Upon finding myself elected to grandmotherhood four years ago, I decided that I wouldn’t want to be a glamorous gran with sparkly jewellery or become a super-gran who ran marathons. But I am a grandma who can wear jeans without looking gross and who can swim like a fish. I wear glasses but not granny glasses. I do NOT and never will wear granny pants. I have been persuaded to carry a granny brag book – so I can at long last compete with all my friends who have been boring me rigid for years with endless photographs of their dear little Samantha, (a musical prodigy), gorgeous George (destined to become a celebrity actor/chef/game show host ) and Harry (who is clearly going to play football for England). With my sailing background, I never ever tie a granny-knot instead of a reef-knot, and now that I’ve swallowed the anchor and am into gardening, I know what a Granny’s Bonnet is – an Aquilegia Vulgaris, a very pretty flower in spite of its name.

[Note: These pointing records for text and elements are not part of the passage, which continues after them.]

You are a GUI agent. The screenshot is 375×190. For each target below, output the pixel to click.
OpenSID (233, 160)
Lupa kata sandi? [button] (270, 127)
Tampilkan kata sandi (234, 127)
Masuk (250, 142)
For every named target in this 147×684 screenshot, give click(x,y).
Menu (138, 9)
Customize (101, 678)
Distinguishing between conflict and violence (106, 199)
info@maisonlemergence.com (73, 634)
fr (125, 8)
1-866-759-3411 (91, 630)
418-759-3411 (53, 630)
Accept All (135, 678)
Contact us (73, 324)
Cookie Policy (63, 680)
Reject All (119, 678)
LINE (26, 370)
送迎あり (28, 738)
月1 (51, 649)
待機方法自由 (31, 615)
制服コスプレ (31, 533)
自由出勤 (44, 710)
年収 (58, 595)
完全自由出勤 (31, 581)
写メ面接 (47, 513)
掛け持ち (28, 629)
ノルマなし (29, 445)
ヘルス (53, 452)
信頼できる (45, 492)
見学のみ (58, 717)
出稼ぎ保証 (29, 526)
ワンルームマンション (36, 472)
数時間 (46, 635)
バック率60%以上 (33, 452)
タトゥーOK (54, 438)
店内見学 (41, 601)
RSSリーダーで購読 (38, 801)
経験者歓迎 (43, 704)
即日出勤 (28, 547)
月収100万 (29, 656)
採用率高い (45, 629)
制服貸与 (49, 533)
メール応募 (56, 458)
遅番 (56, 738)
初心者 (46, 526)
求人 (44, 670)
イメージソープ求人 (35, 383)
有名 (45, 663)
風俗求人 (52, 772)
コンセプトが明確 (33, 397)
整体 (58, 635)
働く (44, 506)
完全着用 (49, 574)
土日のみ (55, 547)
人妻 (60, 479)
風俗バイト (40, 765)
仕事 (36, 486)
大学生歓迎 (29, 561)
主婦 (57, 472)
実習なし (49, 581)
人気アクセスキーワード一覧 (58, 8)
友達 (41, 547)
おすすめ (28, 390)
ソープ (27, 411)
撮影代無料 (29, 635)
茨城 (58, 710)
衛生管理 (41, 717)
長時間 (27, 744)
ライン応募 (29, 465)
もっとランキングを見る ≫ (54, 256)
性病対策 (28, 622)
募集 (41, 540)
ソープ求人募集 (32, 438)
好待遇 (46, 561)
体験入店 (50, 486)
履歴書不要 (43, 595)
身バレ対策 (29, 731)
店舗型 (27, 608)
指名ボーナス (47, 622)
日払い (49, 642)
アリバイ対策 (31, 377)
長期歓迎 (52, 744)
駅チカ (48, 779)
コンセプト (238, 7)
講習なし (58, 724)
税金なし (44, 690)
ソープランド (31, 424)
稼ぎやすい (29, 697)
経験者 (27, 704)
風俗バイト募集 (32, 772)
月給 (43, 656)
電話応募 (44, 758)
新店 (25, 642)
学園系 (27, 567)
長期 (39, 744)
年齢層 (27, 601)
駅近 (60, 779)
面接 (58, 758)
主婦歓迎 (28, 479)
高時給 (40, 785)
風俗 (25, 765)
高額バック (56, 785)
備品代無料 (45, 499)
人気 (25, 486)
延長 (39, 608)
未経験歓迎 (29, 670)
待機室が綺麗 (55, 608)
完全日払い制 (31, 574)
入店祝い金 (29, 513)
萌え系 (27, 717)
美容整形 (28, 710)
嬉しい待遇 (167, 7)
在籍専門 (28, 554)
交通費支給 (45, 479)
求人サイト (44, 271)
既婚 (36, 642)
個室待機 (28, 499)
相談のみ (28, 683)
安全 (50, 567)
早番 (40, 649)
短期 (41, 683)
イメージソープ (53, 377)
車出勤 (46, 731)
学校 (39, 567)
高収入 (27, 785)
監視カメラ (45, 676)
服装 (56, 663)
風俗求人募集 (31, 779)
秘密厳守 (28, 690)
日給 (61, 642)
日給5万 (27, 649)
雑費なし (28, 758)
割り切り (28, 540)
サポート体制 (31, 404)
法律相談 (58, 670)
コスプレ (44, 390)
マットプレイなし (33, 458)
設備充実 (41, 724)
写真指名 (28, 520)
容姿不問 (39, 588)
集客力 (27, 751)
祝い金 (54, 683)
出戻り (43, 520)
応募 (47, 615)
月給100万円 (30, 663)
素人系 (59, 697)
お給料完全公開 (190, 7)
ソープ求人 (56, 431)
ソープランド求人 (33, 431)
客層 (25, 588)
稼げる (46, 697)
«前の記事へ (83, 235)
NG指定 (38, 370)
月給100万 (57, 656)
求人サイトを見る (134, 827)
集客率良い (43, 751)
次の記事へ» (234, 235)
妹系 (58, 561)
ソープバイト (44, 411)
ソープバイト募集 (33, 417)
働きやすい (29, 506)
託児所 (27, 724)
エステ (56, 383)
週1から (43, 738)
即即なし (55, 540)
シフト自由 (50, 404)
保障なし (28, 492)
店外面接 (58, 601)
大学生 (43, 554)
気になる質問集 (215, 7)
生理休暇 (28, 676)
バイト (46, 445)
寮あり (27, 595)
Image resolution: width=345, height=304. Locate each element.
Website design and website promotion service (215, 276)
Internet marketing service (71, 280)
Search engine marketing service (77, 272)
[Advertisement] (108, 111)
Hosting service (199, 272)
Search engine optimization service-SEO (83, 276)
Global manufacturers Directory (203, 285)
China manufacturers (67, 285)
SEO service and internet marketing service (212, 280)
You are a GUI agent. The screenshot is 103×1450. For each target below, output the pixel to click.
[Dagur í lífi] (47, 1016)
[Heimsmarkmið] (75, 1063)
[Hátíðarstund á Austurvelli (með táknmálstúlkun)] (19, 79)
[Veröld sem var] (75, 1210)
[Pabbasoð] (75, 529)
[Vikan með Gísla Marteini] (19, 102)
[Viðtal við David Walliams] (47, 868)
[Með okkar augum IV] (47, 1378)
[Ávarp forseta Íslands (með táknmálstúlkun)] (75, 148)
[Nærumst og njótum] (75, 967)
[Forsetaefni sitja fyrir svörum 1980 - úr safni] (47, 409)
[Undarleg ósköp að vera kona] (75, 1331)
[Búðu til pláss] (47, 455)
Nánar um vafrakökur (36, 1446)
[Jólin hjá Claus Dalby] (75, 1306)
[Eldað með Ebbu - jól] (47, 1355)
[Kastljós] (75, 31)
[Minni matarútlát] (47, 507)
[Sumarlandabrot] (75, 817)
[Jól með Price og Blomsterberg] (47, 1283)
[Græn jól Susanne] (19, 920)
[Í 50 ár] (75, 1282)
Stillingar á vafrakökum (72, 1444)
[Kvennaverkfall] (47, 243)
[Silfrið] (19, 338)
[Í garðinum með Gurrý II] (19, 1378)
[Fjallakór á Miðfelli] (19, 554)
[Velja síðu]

There are memorable Granny icons: the witty and acerbic Dowager Countess of Grantham, the superb actress Maggie Smith herself,  Grandma Moses – the American folk painter, and the wonderful June Whitfield – the disapproving but tolerant grandmother in AbFab – who died last year aged 93. Famous glamorous grannies ‘Glam-mas’ include Jane Fonda, Jane Seymour and Sophia Loren. Recently a film came out entitled: “Bad Grannies” in which gun-toting grannies create mayhem. Perhaps this film was intended to be some sort of revenge for the victims of granny-bashing – the assault or abuse of elderly people.

I aim to a grandma who never runs out of hugs to give my grandchildren or stories to tell them.  I want to be able to play grandmother’s footsteps with them when we are all a bit older. I am currently a grandma who works for a property company, writes books, and plants trees. Perhaps I might one day earn the right to be given a button with ‘TGIF’ on it (‘This grandma is fabulous!’), which I will wear with pride.

My new book, a novel due out in the autumn, features an older protagonist – a grandmother. ‘Dear Magpies’ is the story of Josie who has been searching for ten years for her grandchildren, who have disappeared on the other side of the world. She is not at all like me, nor is she like any of the other grannies mentioned in this blog.  But, like all of them, she is completely original.